**YOUR GOAL:**
Reproduce the lines below word for word, leaving out the pictures.

(Item position lines)
▶

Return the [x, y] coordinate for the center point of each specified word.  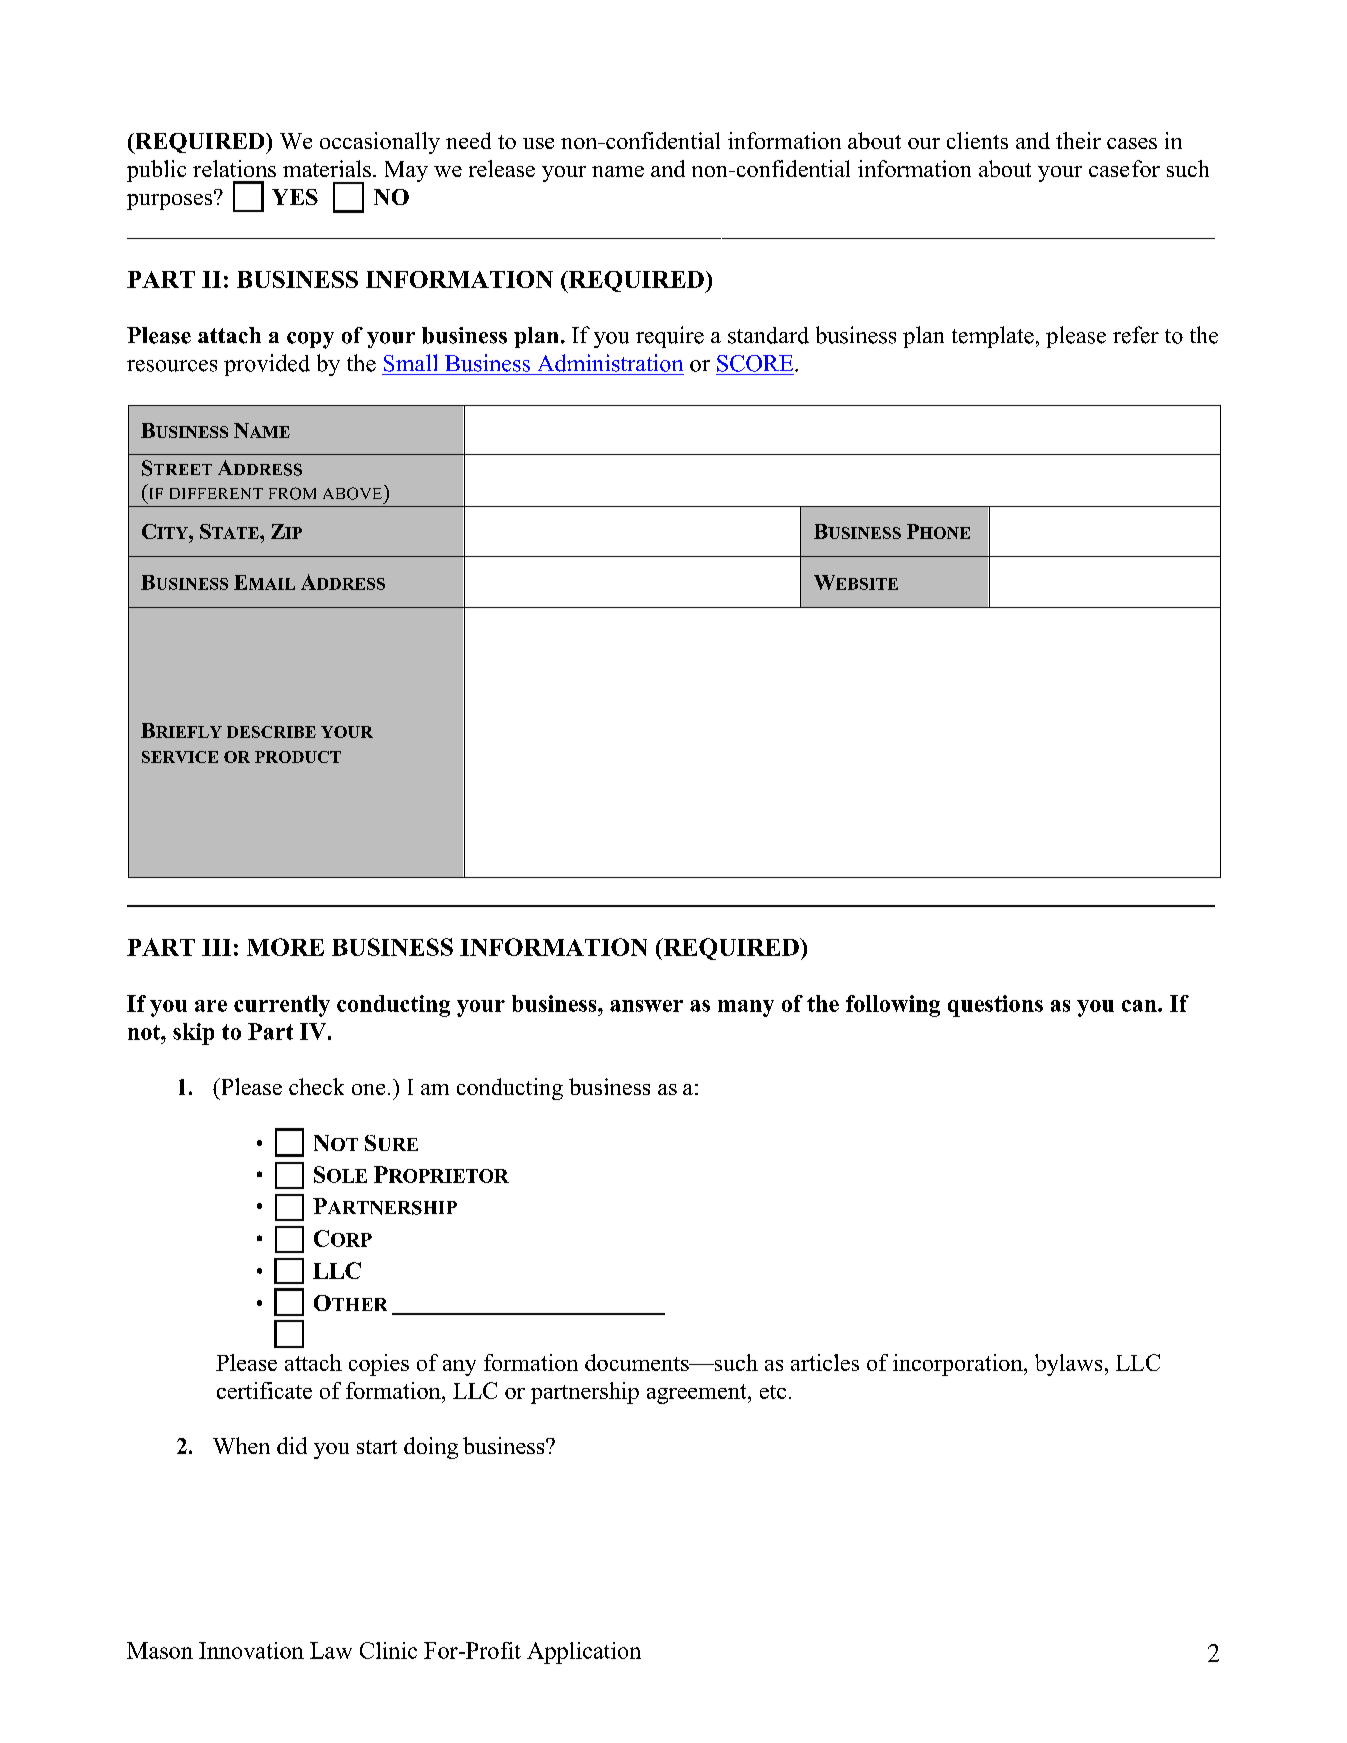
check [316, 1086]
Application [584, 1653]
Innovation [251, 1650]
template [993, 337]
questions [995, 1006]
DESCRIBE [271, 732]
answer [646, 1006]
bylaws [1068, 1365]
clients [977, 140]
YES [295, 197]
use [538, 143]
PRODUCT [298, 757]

◀

**FULL ANSWER:**
Return the [x, y] coordinate for the center point of each specified word.  
check [316, 1086]
Application [584, 1653]
Innovation [251, 1650]
template [993, 337]
questions [995, 1006]
DESCRIBE [271, 732]
answer [646, 1006]
bylaws [1068, 1365]
clients [977, 140]
YES [295, 197]
use [538, 143]
PRODUCT [298, 757]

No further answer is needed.